Yesterday I decided to travel over to the Whitworth gallery in Manchester. I hadn’t been there for quite some time and a visit was overdue. I thought I’d spend an hour or two looking around and then head into Manchester city centre. However, I ended up spending a full afternoon in the gallery
The main exhibition, taking over the ground floor, was “Cotton:Global threads” based around the natural fibre that was the basis of Manchester’s prosperity. It featured works by a number of contemporary artists and samples from Manchester University’s textile collection
to tell a compelling story about the production, consumption and global trade in cotton. With exhibits ranging in date from the late Middle Ages to the present day, the exhibition takes in Lancashire and South Asia, the Americas and Africa and is the region’s flagship exhibition outcome of the London 2012 Cultural Olympiad programme Stories of the World.
It included some paintings and collages, woven pieces, historic examples of products made from textiles and, as always seems to he the case these days with exhibitions of contemporary art, some video works.

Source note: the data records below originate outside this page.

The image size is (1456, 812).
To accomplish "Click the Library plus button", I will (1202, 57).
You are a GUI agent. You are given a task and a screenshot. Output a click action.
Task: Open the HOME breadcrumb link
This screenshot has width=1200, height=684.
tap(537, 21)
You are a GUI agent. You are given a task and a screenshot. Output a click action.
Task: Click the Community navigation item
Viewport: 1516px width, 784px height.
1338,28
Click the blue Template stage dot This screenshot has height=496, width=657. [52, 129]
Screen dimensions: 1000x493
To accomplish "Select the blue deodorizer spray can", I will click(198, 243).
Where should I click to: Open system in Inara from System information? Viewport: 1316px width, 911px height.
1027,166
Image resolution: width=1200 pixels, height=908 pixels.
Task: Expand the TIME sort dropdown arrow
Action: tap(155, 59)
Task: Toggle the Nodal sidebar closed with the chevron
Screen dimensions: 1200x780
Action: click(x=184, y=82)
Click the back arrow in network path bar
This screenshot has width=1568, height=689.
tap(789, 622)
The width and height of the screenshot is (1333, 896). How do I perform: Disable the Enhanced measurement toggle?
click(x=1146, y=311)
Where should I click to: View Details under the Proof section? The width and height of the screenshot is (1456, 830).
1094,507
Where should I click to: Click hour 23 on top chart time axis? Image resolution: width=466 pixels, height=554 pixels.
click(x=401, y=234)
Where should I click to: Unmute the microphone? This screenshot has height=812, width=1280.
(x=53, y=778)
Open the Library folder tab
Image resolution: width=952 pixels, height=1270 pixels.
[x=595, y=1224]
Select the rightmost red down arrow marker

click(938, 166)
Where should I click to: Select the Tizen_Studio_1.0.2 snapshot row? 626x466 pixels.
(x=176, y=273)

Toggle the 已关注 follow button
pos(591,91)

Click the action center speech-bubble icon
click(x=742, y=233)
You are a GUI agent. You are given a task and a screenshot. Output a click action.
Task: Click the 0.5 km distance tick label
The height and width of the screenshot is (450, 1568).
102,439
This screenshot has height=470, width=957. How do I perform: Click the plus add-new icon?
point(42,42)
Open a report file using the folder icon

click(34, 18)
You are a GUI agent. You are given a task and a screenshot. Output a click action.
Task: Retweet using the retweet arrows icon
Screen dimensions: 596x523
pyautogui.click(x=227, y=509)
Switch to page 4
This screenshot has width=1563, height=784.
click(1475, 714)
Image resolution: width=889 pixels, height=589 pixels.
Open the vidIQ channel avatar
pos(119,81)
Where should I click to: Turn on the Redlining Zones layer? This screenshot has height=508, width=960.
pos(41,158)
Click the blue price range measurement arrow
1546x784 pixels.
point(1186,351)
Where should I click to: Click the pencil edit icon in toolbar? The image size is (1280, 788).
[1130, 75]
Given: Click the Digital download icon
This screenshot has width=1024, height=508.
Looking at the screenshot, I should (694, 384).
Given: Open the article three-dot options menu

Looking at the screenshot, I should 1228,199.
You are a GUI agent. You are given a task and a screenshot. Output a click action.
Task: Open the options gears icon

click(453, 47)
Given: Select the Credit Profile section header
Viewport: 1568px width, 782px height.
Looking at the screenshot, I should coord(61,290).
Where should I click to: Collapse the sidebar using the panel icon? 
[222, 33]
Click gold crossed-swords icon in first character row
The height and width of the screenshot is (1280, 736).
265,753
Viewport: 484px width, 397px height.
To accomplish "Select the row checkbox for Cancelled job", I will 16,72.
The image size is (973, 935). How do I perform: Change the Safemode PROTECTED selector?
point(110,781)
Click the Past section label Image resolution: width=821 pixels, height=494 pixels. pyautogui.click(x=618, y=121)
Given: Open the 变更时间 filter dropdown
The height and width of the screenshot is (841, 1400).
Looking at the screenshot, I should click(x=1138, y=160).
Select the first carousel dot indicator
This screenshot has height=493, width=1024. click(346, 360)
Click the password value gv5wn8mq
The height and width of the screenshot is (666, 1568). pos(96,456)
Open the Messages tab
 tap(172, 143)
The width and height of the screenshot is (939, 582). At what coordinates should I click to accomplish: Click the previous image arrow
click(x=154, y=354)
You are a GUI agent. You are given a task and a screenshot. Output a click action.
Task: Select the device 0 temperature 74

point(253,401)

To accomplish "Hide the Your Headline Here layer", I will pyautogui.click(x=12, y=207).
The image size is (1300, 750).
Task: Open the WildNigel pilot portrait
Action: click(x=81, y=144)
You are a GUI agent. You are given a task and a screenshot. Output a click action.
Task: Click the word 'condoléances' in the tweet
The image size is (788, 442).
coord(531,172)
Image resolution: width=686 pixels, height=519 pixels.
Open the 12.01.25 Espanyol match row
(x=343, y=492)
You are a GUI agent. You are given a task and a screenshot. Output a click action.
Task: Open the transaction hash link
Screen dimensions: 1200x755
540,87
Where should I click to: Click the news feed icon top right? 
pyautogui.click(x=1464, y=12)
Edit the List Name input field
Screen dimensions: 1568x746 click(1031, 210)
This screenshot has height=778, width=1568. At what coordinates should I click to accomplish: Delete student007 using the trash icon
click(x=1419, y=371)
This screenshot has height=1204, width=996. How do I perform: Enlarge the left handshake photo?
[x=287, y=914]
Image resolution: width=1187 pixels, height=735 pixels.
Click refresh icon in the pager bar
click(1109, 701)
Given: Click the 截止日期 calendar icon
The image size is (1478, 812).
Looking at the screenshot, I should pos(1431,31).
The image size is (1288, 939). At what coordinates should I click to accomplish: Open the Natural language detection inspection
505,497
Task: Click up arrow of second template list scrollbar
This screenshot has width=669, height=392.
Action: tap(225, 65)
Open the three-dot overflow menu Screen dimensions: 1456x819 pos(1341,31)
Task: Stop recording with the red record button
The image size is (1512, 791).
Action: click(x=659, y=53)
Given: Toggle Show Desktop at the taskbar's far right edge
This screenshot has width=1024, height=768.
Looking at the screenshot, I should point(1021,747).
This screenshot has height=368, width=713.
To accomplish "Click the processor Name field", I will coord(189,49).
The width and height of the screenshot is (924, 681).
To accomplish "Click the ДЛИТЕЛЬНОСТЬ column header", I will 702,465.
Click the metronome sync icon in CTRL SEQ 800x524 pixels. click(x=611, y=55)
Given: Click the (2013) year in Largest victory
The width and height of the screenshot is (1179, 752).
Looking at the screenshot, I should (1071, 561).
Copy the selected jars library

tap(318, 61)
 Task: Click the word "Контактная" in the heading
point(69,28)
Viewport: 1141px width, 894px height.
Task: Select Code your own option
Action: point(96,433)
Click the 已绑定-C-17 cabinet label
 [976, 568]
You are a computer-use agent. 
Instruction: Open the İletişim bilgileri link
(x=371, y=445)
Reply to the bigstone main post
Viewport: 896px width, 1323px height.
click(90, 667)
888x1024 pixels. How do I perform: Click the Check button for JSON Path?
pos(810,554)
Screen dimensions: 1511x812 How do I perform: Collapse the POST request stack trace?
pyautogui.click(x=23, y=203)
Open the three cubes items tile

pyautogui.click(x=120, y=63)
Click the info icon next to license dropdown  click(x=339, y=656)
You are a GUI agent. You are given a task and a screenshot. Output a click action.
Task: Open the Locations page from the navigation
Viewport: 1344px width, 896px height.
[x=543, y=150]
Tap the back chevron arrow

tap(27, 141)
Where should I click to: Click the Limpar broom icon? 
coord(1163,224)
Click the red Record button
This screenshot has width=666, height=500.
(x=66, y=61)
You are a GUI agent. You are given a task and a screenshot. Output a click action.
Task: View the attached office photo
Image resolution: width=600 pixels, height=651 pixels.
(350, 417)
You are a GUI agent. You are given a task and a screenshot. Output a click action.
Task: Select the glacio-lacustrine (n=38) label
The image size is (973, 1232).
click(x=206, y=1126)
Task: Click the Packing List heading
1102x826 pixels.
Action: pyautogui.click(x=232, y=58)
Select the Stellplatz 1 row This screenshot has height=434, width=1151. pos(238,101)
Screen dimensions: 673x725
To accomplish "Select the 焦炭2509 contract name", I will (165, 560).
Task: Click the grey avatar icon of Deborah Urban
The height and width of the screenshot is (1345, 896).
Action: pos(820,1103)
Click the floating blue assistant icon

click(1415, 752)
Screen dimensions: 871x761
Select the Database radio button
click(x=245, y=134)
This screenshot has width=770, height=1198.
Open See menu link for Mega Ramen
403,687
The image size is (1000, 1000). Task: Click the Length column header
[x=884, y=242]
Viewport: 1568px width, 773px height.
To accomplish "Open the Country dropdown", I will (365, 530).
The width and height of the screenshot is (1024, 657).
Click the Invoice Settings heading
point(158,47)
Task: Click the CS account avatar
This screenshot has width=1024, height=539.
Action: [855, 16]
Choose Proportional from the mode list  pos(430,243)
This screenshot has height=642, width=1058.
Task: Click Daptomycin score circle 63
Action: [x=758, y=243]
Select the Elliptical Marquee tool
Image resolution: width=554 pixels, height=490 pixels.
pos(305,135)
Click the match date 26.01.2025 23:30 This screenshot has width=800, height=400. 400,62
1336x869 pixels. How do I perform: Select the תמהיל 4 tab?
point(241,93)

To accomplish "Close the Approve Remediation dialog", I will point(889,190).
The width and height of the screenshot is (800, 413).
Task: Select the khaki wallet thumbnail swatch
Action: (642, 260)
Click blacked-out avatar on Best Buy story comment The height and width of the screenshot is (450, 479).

Upstairs there were three separate exhibitions,
Dark Matters: Works from the Collection – which showed a selection of works from the gallery’s permanent collection. It included works by Rembrandt, Van Gogh, Francis Bacon and Henry Moore
Victor Pasmore: Transformations - various abstract prints produced between 1965 and 1974
Idris Khan: The Devil’s Wall – which features sculptures, literary texts, drawings and photography
The Idris Khan exhibition was particularly good and deserves its own write up
The Three Crosses (1653-4) Drypoint by Rembrandt from the “Dark Matters” exhibition
The Fortifications of Paris With Houses (1887) Vincent Van Gogh from the “Dark Matters” exhibition
While I was looking around the gallery I heard music coming from one of the large rooms on the ground floor. Looking over the balcony I could see chairs set out ready for an event and a group of three musicians, who were clearly practising and getting ready for a performance. I discovered that there was to be a poetry reading and concert that afternoon organised by Poets and Players an organisation supported by the Arts Council who run such events on a regular basis, mainly at the Whitworth.
Jinny Shaw and friends
I’d never been to a poetry reading before, so while I was there (and it was free!) I decided to sit in. There were readings by three poets, Marius Kociejowski, Janine Pinion and Jeremy Over, interspersed by music from three musicians from the Halle Orchestra, led by oboist Jinny Shaw. I really enjoyed the music, most of it composed by Jinny Shaw (although they also played two movements of a piece by Villa Lobos), some of the pieces especially created in response to the poems read by Janine Pinion - after each poem the ensemble followed with a short instrumental response. I really enjoyed the music, which, to me, was similar in style to the compositions of Ravel and Debussy.
I think that I enjoyed the Janine’s poems best. They were simpler than those read by Jeremy and Marius, both published authors. The others were, perhaps, more intellectually demanding and not as easy to relate to for somebody who had walked in off the street, so to speak.
But it was interesting to sit in on the event and I enjoyed the new experience. All in all, a good afternoon.